— やること A —
本文の「炎鵬はその子の名、「晃(あきら)」から、「炎鵬晃」って名乗ってるんだって」から「私たちは惚れるんだとつくづく分かる相撲でした。」までの部分を、一字も変えずに書き写してください。

· · · · · · ·

作成日: 20/01/27
修正日: 20/01/27
あの人と一緒に
厚みのある勝利
徳勝龍(今、辞書に登録した)が優勝しました。すっごく気持ちのいい
人が勝ったんですね。知らない人だっけど、新聞記事見たりテレビ見てて
いい勝ち方だなあ、みんなが好きになっちゃうなあと、ニマニマしちゃいました。
今場所は炎鵬もすごくよかった。土俵一杯を使ってくるくる魔法みたいに
早く駆け巡る。だけど卑怯だった事がない。真正面からちゃんと当たってから
くるくる魔法を放つ相撲でしたから、それはもう華麗でしたし、目つきが良かった。
この二人、共通点をテレビで知りました。
徳勝龍は今場所のうちに、出身の近畿大学相撲部の恩師が亡くなられて
いたんだそうです。優勝した相撲の後に「一緒に戦ってくれてる気がしました」
といってるのが、すごく分かりました。すっと腑に落ちる素直さが伴って、
お腹の奥の方まで響く、素直な言葉でした。だから嬉しくなれました。
炎鵬は昔っからの小兵だから、小学生の頃の相撲では負けっぱなしだったんだって。
勝てなくて悔しがってる時に、年上の「北くん」なる痩せっぽちの小兵が、
自分より随分と体躯のいい子と相撲を取って、堂々と勝つのをみて、ビデオで
見返したりして、随分研究し、相撲に勝てるようになったんだって。
でもね、その北君は、交通事故で亡くなってしまったんだって。
炎鵬はその子の名、「晃(あきら)」から、「炎鵬晃」って名乗ってるんだって
言ってた。「その子の分も、二人分背負って相撲を取ってる」とテレビで
言ってて、はあ、なるほど、それは強くなる。それは負けられなくなるって、
好きになれました。
徳勝龍も炎鵬も(はあ、ようやくパソコンがこの名を覚えたようだ)勝つと
ものすごく嬉しそうだし、「その向こう」がある「眼(まなこ)の深さ」に
私たちは惚れるんだとつくづく分かる相撲でした。

· · · · · · ·

— やること B —
下の記録を全部、一行も変えずにそのまま繰り返してください。画像は答えに入れないでください。

— 入力データ —
· · · · · · ·

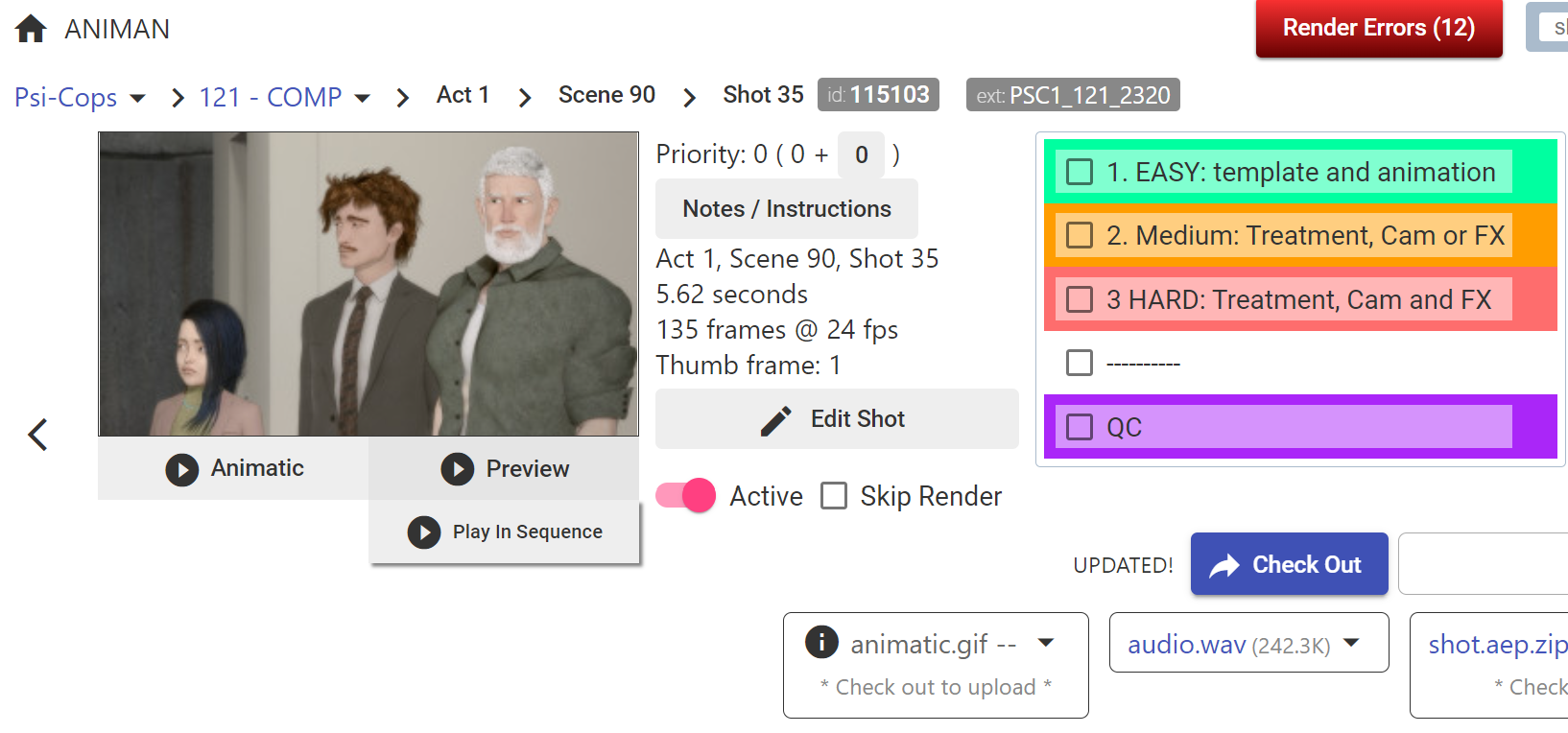1568x733 pixels.
Task: Open the audio.wav dropdown arrow
Action: click(x=1351, y=643)
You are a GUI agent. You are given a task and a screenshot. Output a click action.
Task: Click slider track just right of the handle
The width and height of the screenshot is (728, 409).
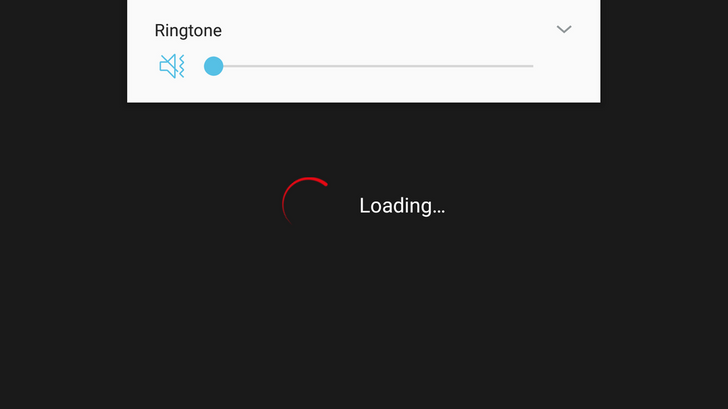pos(232,66)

· · · · · · ·

— 正しい答え A —
炎鵬はその子の名、「晃(あきら)」から、「炎鵬晃」って名乗ってるんだって
言ってた。「その子の分も、二人分背負って相撲を取ってる」とテレビで
言ってて、はあ、なるほど、それは強くなる。それは負けられなくなるって、
好きになれました。
徳勝龍も炎鵬も(はあ、ようやくパソコンがこの名を覚えたようだ)勝つと
ものすごく嬉しそうだし、「その向こう」がある「眼(まなこ)の深さ」に
私たちは惚れるんだとつくづく分かる相撲でした。

— 正しい答え B —
1568x733 pixels.
Task: Open the audio.wav dropdown arrow
Action: click(x=1351, y=643)
You are a GUI agent. You are given a task and a screenshot. Output a click action.
Task: Click slider track just right of the handle
The width and height of the screenshot is (728, 409).
pos(232,66)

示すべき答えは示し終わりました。